India's equity markets are losing the valuation premium they have commanded over emerging market peers, as two pressures converge: a sharp move in global oil prices and domestic growth that is coming in below earlier expectations.
India is a large net importer of crude oil, so when oil prices rise sharply, the impact runs through several channels at once. Import costs climb, the trade deficit widens, and the rupee faces pressure. At the same time, higher fuel and energy costs push up inflation across transport, manufacturing, and food supply chains. That squeezes household spending and corporate margins together.
Why the Premium Existed
For much of the past decade, Indian equities traded at a significant premium to other major emerging markets. Investors priced in faster GDP growth, a young consumer base, a large domestic market, and improving corporate earnings. That growth story justified paying more for Indian stocks relative to earnings than you would pay for, say, Brazilian or Southeast Asian equities.
When actual growth disappoints, that justification weakens. Investors begin to ask whether the premium still makes sense if the earnings growth rate is slowing, and if macro conditions, wider deficits, currency pressure, sticky inflation, are making the outlook less certain.
What Changes Now
A cracking premium does not mean a market collapse, but it does mean a repricing process. Foreign institutional investors, who have significant exposure to Indian equities, recalibrate their return expectations. Capital that was flowing into India because of its growth story may slow or rotate toward markets that look cheaper on a relative basis.

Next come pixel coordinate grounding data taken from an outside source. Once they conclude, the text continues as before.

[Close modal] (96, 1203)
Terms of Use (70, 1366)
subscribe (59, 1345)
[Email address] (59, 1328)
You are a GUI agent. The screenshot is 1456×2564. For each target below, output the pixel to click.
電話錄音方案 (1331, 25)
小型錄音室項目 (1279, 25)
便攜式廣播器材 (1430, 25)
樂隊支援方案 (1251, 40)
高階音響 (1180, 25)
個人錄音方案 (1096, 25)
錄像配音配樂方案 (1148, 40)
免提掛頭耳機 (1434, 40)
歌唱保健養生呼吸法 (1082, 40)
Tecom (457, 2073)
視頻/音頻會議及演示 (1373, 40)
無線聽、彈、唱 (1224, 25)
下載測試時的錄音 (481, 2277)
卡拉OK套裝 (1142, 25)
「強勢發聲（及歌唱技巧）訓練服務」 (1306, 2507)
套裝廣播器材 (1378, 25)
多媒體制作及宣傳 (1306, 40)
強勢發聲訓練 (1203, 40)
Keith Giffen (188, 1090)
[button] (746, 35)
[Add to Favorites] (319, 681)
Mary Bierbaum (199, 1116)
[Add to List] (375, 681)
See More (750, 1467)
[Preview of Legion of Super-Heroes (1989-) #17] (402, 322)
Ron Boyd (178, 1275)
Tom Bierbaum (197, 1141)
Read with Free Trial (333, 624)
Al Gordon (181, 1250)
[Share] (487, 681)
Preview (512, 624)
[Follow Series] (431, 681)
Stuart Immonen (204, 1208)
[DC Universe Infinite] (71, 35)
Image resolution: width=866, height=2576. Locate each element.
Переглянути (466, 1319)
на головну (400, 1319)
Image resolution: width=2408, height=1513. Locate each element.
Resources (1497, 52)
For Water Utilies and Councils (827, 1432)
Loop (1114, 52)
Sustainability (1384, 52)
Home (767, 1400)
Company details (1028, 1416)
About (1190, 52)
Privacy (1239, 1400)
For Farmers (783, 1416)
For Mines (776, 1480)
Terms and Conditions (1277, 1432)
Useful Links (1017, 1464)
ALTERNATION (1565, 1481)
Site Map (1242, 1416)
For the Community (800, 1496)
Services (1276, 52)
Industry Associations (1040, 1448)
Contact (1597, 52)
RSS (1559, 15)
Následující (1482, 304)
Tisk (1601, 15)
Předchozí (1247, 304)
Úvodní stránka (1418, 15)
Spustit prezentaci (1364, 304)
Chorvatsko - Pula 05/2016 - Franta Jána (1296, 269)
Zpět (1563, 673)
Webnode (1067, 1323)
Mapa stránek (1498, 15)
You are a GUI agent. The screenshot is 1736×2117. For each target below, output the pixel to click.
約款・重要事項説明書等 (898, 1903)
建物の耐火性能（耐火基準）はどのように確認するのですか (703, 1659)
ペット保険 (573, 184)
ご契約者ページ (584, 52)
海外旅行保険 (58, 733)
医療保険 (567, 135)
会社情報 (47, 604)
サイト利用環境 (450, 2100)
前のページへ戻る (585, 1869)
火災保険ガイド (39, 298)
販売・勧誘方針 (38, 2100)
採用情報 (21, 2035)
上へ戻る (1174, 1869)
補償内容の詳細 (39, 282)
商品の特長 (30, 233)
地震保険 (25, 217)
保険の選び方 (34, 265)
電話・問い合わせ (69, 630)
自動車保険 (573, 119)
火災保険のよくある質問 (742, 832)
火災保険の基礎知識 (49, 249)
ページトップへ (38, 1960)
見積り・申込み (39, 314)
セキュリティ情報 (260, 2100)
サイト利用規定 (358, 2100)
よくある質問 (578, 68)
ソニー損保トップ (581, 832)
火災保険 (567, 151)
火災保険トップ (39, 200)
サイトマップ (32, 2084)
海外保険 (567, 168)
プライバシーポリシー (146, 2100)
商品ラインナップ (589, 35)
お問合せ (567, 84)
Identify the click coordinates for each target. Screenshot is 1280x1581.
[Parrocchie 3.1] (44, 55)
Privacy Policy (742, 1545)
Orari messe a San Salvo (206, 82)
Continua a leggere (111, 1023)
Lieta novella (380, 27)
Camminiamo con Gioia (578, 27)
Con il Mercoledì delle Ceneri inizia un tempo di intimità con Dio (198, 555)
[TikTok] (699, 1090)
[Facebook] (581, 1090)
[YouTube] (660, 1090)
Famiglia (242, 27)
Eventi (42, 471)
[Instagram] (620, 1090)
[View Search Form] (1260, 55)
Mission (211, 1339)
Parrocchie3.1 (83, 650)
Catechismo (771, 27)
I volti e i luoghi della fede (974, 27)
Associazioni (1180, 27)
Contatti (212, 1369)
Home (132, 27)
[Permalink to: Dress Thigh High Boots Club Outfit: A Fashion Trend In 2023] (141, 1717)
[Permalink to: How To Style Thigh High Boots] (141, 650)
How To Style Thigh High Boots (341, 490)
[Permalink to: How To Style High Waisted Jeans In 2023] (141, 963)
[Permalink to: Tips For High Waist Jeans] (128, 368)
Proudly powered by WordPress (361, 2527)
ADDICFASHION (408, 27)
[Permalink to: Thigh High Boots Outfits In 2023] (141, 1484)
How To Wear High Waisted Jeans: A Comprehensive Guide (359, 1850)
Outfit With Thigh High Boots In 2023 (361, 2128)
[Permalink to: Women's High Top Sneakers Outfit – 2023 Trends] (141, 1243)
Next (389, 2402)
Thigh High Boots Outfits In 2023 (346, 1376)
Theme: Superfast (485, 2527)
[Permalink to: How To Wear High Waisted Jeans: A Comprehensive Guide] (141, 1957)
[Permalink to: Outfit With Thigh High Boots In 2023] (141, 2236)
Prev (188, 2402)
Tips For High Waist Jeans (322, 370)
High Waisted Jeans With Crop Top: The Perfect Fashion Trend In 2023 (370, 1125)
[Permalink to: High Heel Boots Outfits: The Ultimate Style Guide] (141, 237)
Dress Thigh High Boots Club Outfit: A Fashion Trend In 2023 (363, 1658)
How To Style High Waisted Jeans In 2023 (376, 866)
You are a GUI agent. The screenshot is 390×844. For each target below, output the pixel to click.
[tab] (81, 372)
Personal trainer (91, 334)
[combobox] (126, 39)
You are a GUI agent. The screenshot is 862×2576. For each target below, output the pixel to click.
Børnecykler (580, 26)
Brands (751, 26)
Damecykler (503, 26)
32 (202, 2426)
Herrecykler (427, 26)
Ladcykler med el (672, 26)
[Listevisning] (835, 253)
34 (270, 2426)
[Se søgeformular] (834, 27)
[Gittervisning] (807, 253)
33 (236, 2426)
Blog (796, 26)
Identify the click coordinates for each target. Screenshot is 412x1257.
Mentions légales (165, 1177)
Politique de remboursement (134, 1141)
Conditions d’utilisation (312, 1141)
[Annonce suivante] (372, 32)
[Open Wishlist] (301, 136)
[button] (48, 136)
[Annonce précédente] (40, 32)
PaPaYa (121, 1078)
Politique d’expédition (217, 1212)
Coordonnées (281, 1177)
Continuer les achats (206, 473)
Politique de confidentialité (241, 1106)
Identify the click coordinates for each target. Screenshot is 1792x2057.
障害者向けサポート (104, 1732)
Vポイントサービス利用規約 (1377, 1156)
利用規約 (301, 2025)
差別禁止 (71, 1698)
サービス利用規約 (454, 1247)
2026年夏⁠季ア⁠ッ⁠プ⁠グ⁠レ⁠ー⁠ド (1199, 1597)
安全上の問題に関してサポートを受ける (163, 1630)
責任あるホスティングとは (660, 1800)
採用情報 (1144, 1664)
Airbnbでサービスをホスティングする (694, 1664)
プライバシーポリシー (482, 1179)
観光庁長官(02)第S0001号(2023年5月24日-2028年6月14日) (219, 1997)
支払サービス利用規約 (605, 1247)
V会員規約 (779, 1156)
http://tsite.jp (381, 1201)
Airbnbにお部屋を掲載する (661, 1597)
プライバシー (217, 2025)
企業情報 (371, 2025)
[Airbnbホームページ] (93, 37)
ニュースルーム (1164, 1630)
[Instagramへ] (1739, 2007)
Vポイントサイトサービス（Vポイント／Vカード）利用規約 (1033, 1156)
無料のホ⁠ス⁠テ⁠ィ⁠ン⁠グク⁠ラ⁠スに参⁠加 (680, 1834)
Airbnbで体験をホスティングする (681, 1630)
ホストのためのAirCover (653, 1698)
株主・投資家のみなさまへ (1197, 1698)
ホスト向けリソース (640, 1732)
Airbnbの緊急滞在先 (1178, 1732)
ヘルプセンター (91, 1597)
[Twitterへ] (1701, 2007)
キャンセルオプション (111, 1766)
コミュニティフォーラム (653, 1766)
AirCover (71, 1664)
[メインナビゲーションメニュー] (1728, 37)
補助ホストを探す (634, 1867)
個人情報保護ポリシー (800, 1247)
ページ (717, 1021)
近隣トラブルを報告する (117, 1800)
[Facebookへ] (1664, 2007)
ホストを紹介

Domestically, the pressure is felt most in rate-sensitive and consumption-linked sectors. Higher oil prices act like a tax on the economy, money spent on fuel is money not spent on other goods. If the Reserve Bank of India responds to inflation by keeping interest rates higher for longer, borrowing costs stay elevated, and sectors like real estate, autos, and consumer durables face demand headwinds.
The fiscal side also bears watching. If oil stays expensive, the government faces a choice between letting fuel prices rise for consumers, adding to inflation, or absorbing some of the cost through lower taxes, which puts pressure on the fiscal deficit.
The key things to track from here are the trajectory of global crude prices, the rupee's performance against the dollar, the next rounds of corporate earnings, and whether growth data shows a recovery or a further softening. How quickly the oil shock passes will determine how much of the premium can be rebuilt.